Electrochemical Etching Switches Electrocatalytic Oxygen Evolution Pathway of IrO x /Y 2 O 3 from Adsorbate Evolution Mechanism to Lattice-Oxygen-Mediated Mechanism.
Xiaohe TanMingkai ZhangDa ChenWenbin LiWangyan GouYongquan QuYuanyuan MaPublished in: Small (Weinheim an der Bergstrasse, Germany) (2023)

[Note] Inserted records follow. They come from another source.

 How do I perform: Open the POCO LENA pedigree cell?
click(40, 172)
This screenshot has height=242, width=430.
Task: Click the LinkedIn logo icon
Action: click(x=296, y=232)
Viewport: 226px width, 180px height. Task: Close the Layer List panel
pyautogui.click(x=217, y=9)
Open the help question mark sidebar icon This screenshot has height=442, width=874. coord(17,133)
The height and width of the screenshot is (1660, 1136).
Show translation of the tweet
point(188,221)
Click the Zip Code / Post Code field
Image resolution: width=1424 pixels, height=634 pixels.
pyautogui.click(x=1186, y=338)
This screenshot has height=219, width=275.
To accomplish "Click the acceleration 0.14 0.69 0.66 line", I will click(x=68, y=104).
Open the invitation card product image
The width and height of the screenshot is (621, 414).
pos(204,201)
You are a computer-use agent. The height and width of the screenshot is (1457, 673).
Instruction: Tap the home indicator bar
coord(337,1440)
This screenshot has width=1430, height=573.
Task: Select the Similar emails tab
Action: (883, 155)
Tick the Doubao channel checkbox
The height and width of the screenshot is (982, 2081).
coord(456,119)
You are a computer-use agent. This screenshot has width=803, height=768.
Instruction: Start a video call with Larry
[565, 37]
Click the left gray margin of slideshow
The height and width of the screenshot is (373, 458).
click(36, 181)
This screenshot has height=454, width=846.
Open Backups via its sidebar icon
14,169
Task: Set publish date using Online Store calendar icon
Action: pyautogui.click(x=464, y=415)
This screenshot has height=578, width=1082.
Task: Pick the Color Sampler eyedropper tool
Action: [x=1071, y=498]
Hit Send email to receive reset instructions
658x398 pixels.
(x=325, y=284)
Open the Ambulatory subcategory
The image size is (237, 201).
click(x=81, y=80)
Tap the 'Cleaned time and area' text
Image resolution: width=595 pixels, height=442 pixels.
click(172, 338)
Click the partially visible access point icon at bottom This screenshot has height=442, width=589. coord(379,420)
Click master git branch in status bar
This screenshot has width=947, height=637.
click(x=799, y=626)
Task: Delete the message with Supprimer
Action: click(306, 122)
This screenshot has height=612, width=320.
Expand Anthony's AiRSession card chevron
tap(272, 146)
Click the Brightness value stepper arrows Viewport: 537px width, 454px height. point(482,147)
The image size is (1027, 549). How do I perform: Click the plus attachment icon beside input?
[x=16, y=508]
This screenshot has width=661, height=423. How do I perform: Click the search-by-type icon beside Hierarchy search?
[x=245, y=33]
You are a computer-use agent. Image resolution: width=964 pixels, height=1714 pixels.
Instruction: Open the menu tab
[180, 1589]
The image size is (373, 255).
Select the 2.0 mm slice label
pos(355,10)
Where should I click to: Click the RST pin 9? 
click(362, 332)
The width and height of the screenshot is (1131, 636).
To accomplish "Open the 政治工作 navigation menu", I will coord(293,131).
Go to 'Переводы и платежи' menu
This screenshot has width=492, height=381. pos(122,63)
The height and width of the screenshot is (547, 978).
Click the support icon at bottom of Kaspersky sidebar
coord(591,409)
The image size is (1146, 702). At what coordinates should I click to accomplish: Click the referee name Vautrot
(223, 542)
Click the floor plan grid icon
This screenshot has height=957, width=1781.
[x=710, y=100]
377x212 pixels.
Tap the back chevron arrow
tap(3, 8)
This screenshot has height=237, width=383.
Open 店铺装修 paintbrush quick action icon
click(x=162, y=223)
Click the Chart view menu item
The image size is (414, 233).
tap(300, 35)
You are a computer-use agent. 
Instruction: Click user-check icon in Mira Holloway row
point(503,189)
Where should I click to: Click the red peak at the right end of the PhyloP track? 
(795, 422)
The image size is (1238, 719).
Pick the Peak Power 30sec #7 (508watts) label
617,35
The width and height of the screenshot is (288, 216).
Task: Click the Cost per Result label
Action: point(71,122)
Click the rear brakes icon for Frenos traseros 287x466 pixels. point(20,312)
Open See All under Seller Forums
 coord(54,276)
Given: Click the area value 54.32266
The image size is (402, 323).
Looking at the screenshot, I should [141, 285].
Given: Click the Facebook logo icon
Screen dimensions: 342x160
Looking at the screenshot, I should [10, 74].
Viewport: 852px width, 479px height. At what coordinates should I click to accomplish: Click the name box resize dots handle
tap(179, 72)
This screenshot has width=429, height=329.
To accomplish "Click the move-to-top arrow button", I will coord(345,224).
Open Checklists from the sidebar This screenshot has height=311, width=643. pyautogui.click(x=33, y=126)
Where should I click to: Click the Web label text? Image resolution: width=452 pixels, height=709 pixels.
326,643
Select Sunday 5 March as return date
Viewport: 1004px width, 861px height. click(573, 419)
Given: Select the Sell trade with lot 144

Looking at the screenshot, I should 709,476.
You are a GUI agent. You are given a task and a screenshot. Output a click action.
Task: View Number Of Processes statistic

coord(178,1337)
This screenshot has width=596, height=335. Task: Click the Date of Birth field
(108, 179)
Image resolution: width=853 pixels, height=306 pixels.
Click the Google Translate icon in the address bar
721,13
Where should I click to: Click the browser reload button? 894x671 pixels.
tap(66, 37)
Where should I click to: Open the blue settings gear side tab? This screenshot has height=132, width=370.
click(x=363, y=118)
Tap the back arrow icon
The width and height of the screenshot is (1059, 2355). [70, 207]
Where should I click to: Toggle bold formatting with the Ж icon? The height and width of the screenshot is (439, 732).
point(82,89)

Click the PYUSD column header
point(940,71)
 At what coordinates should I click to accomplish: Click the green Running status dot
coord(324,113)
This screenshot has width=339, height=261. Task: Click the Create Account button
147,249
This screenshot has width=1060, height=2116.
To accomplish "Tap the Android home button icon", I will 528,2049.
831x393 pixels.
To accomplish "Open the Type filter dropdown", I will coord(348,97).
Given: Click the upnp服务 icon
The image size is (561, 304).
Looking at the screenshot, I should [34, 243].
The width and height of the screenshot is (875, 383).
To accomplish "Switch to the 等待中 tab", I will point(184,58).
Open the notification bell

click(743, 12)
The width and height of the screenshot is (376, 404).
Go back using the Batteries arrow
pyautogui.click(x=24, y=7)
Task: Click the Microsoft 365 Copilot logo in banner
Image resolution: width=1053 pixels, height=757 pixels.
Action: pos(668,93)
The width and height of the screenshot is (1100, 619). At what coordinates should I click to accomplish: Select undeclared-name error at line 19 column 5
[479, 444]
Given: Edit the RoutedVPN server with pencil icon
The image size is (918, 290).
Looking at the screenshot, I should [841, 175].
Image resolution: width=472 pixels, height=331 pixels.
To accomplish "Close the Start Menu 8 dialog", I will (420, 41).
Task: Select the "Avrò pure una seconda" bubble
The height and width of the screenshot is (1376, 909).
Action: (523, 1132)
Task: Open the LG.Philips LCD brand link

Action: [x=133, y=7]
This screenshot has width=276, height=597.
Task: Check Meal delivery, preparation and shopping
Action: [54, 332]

Oxygen evolution reaction (OER) plays key roles in electrochemical energy conversion devices. Recent advances have demonstrated that OER catalysts through lattice oxygen-mediated mechanism (LOM) can bypass the scaling relation-induced limitations on those catalysts through adsorbate evolution mechanism (AEM). Among various catalysts, IrO x , the most promising OER catalyst, suffers from low activities for its AEM pathway. Here, it is demonstrated that a pre-electrochemical acidic etching treatments on the hybrids of IrO x and Y 2 O 3 (IrO x /Y 2 O 3 ) switch the AEM-dominated OER pathway to LOM-dominated one in alkali electrolyte, delivering a high performance with a low overpotential of 223 mV at 10 mA cm -2 and a long-term stability. Mechanism investigations suggest that the pre-electrochemical etching treatments create more oxygen vacancies in catalysts due to the dissolution of yttrium and then provide highly active surface lattice oxygen for participating OER, thereby enabling the LOM-dominated pathway and resulting in a significantly increased OER activity in basic electrolyte.